Body Shock: Half Ton Man (C4)

Megastructures (five)

SIZE does matter whether you're eating yourself to death or building an artificial island resort so big it can be seen from space.

Body Shock subject Patrick Dueul looked liked something out of a horror film when we first saw him - an enormous mound of quivering flesh and fat with a tiny human head stuck on top.

The documentary never really explained how he was allowed to reach this dreadful state. He weighed 76 stone, his weight was in danger of crushing his vital organs and he was drowning in his own fluid as it seeped out of his body and saturated the sheets.

Saying he was always hungry, ever since he was a child, wasn't a satisfactory answer to his appalling state. He was married (although wife Edith said the marriage was never consummated) but hadn't left the house for seven years. They had to take down a wall to get him to hospital.

Even more shocking was discovering he was still alive and half his previous weight. But Body Shock wasn't just a freak show. The appearance of the heaviest woman in history, US fitness guru Richard Simmons and an obesity surgeon contributed to the debate about why people become so enormous. It may be in the genes or a psychological thing. Common sense is the remedy - eat sensibly and exercise, which is all very well but who can't find an excuse to abstain from both, some or all of the time?

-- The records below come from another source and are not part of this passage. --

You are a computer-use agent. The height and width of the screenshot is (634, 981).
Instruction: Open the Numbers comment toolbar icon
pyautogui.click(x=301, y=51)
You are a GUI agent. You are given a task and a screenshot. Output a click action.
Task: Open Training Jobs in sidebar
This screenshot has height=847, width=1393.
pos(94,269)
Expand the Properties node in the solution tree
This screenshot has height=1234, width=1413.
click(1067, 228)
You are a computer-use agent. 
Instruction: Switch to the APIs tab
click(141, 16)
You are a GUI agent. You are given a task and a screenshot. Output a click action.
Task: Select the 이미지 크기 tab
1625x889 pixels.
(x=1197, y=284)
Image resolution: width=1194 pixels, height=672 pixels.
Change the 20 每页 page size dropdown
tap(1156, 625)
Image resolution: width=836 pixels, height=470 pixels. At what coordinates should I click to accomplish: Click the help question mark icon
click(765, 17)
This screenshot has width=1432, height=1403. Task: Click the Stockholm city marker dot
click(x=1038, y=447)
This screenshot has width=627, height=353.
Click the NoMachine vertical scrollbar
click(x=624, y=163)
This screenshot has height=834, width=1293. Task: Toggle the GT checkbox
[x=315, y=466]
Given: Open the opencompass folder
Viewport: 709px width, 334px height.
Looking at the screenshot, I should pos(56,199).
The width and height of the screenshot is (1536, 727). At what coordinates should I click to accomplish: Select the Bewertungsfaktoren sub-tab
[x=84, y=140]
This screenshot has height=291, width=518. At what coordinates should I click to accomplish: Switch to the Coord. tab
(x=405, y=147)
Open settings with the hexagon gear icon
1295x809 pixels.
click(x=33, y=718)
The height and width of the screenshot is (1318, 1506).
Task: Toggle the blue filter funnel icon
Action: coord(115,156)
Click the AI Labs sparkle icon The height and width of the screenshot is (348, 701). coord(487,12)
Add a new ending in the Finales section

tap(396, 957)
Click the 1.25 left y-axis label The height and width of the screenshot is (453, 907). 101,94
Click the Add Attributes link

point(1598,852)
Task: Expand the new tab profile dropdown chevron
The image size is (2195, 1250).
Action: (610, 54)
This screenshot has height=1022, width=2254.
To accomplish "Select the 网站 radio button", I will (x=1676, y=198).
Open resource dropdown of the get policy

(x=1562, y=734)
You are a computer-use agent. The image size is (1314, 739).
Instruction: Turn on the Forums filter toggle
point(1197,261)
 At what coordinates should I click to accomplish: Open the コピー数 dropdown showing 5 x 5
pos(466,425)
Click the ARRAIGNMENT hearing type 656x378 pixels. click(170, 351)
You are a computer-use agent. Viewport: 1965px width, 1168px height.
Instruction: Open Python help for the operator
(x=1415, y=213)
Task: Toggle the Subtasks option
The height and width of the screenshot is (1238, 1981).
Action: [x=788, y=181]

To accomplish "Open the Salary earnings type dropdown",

Long-term successes are rare among super-obese people who've slimmed down, illustrated by the sad case of Michael Hebrankco. Seven years after appearing on Wogan's TV show to show off his new slim look, he'd "slipped" and had to be forklifted on to a stretcher. He was over 70 stones. Today, he's a wreck of a man, still struggling to stop overeating. Patrick Dueul, on the other hand, is down to 35 stones.

Palm Island, a man-made resort built in the shape of a palm tree in the Arabian Sea, is part of Dubai's bid to boost its finances when its oil runs out. Mass tourism is seen as the way to keep the economy afloat. Megastructures showed that keeping Palm Island - with its luxury villas, hotels and shopping malls - afloat was a tricky business. Building it only from natural materials, sand and rock, meant major headaches for designers and construction engineers. They even had to find the right kind of sand six miles out to sea, taking eight months to make it stable enough to be built on.

If they haven't got it right, the whole structure could be washed away. What a pity that excess fat can't be got rid of the same way.